Iveston on the Moor, Devon, England
Thursday
The King’s
Raven soared up out of Faerie, spiraling between banks of summer storm and into
the sun over Dartmoor. The veils that cloak his world from ours fell together
behind him like a crystalline song. Icy wedges of air streamed past the sharp
eyes, poured across the stretching wings as he reached over the horizon for the
moon’s white disk. Then pivoting on a night-black wing tip, he turned and
powered towards the ground, flipping barrel rolls for joy, because he could.
Just as he flattened out to skim the granite-crowned tors, a glint of sapphire
glittered at him from somewhere below.
Reluctant
but obedient, he tumbled out of the sky over tiny Iveston village, stalled, and
came to rest, wrapping hooked talons over the fence that defined the
well-ordered yard of a country pub from the wild moor lands beyond. For a moment,
he was a laughing young man sitting on the fence in black jeans and shirt. Then
the elegant gentleman who had called him snapped an order, clearly expecting to
be obeyed.
Vulgarly
impertinent, the boy was the raven again. His head bobbed once, and again, in
case his lord had missed the courtesy. (He hadn’t, and couldn’t resist
smiling.) Shouted a territorial caw, in case the ordinary corvidae in the neighborhood had missed his arrival. Then he sprang
up with a noisy clap of wings to settle on the roof peak of the pub called
Day’s Star. On guard, eyes bright, he settled in.
* * *
Inside the
lime-washed and serviceable Star, its dark interior redolent of time and beer,
things were not so poetic. Well, not entirely. A pair of old men bent over a
chess game in a corner under horse brasses and framed headlines from the Great
War. Another, content to sit alone with his Kindle reader and a short whisky,
took up the seat nearest the bar, occupied by his father and grandfather in
their turns. Quiet enough, then, excepting the click of the e-reader paging,
and the occasional muttered “Check!” There’s a bit of poetry in all of that, maybe.
Mr Day, the
landlord, added a metallic clank and thump to the mix, fitting a new keg in
under the bar. But the sound that rang up to the sharp-eared Raven on the roof
was none of these: less content, much younger, and utterly American.
“I said no,
Peter, and I meant it!
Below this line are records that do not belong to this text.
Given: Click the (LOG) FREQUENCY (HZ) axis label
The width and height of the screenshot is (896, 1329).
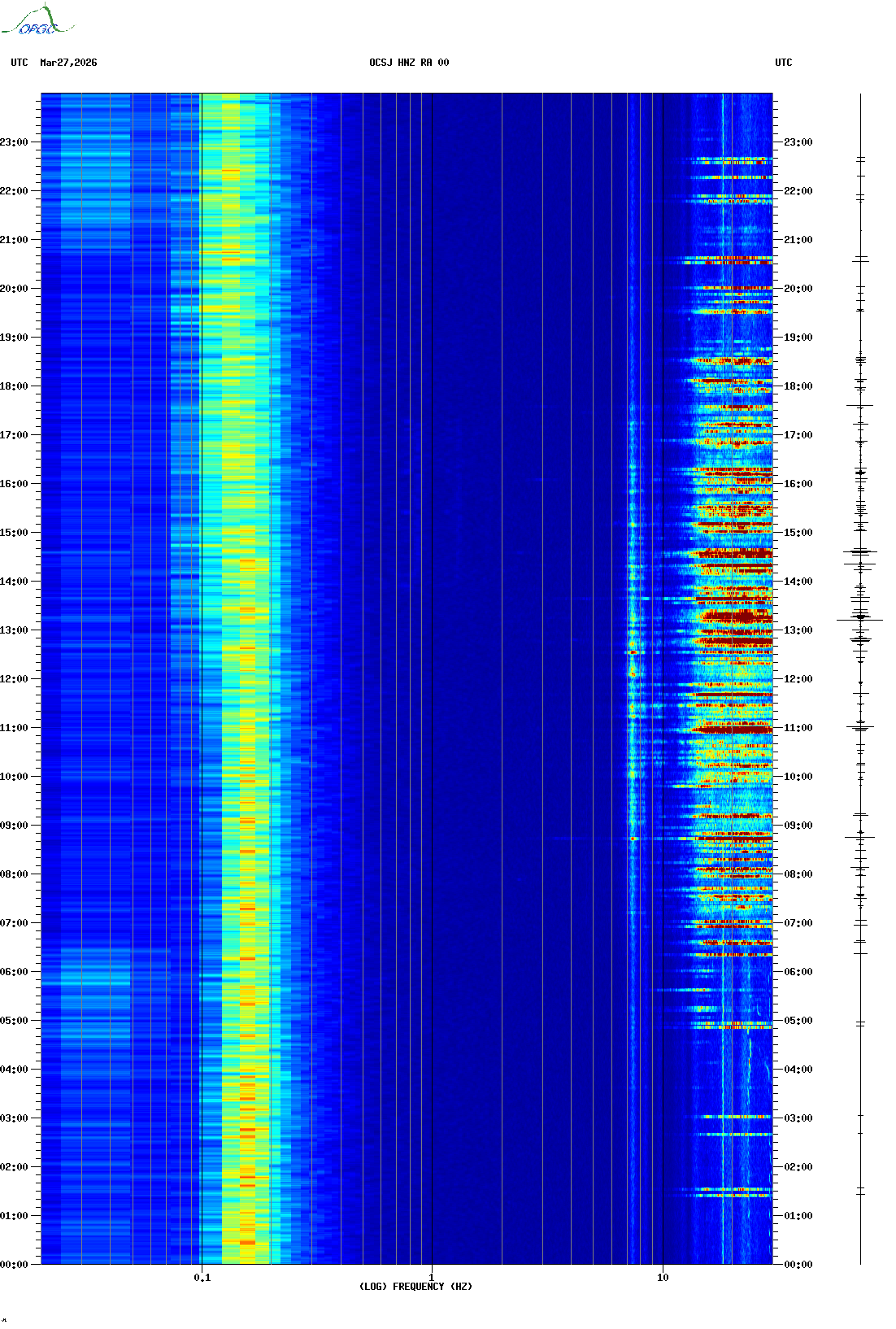Looking at the screenshot, I should point(415,1286).
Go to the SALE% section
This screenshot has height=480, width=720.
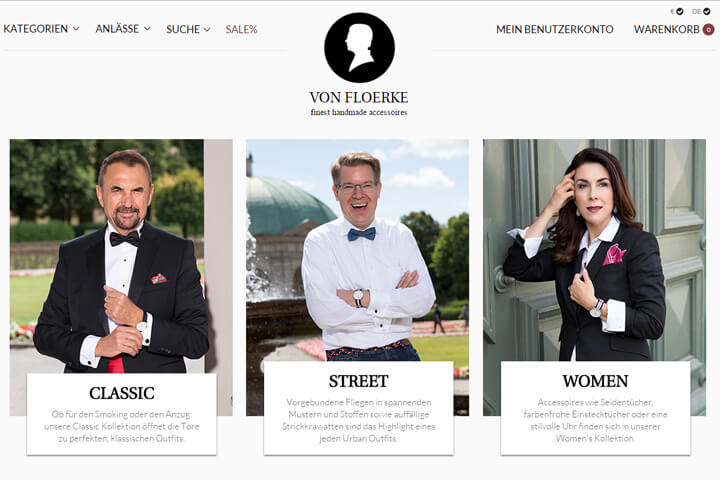point(241,29)
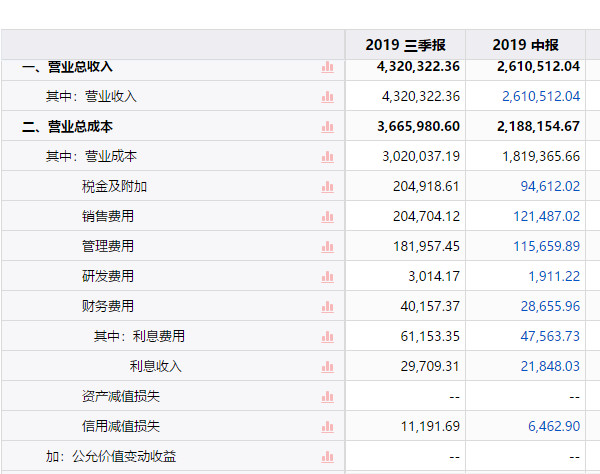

Just no!” Ben Harper had been reviewing galley proofs of
the new book all day and had come down to the pub for a sandwich and a pint. “I
should never have picked up,” he muttered.
“What’s
that, eh?” said his agent.
Ben sighed
and let the other man go on. It was an agent’s job to keep the magic going, and
wild ideas that worked were Peter’s specialty, yes. He was the one who had
turned Ben’s knack for efficiency and clear thinking from a cottage industry
into a career. So he was grateful. Really. The man earned his percentage, but
there were limits. There had to be!
Ben drained
his pint and gave up. “Peter, stop. Could you stop? I said, no castles. No US
locations. Maybe next year.”
“Just let
me finish, mate! This is brilliant! You’ll love this.”
Ben set the
cell phone gently on the table and raised his empty glass and a meaningful look
to Mr Day, who nodded back.
“Sorry?
Sorry, Peter, you’re breaking up!” Ben shouted, and with guilty satisfaction,
tapped the call closed. Most of Dartmoor didn’t even get cell service. Calls
got dropped here all the time. It could be minutes before Peter noticed and
rang back. A few blessed minutes, Ben thought. Maybe longer.
A fresh
pint of Day’s Best Bitter appeared in front of him, tiny bubbles rising through
the gold to a thin, creamy head. When a second one materialized next to it, he
looked up again, confused.
A quick
flare of sunlight flooded the window over Ben’s head, rendering his benefactor
more or less invisible.
“Hope you
don’t mind.”
The pleasant
voice might have come out of the air, or from another world, there was no way
to tell. Then a cloud, or something, softened the light again, and the
comfortable shadows returned. The voice became a shape, then a man, and a whole
new problem. Harper blinked and dropped his glasses back down to his nose.
Wary, he
tipped his thanks with the fresh pint. “I don’t usually accept drinks from
strange men.”
It was part
of Ben’s nature to notice, catalog, file, and he did it now without thinking.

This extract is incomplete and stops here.